PROVIDED INFORMATION:
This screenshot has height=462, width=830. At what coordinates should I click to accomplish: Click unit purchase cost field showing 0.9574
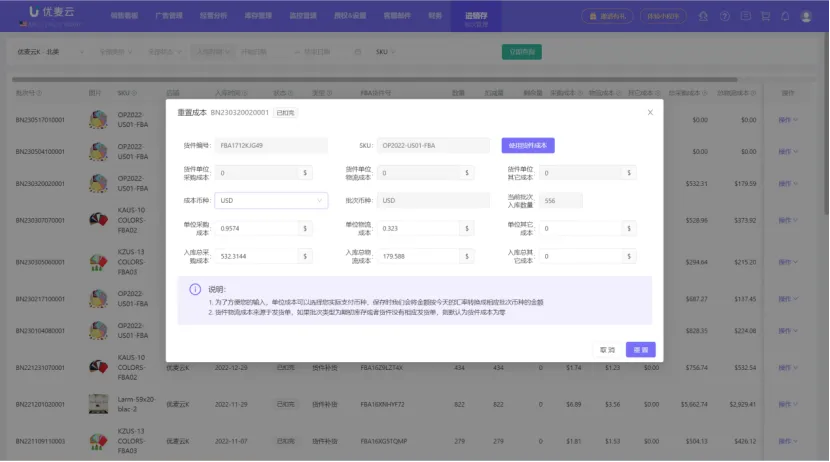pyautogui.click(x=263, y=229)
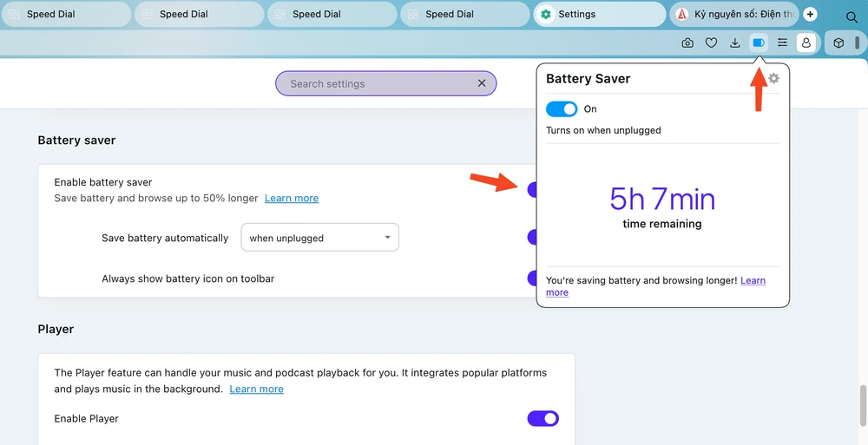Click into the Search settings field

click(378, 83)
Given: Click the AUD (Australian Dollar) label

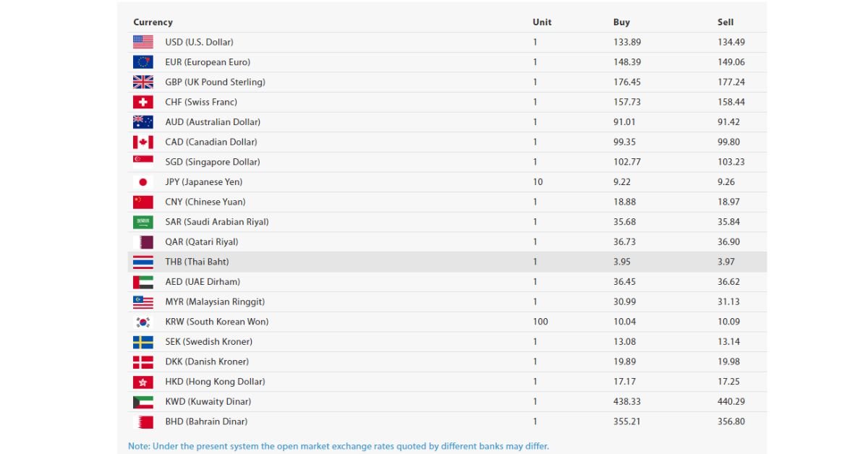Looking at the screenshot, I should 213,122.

ACTIVITY: When you return the records, keep every word unchanged and drop the pictures.

RESPONSE:
This screenshot has height=462, width=830. At what coordinates should I click to accomplish: Click unit purchase cost field showing 0.9574
pyautogui.click(x=263, y=229)
Click into the Search settings field

click(378, 83)
Given: Click the AUD (Australian Dollar) label

Looking at the screenshot, I should 213,122.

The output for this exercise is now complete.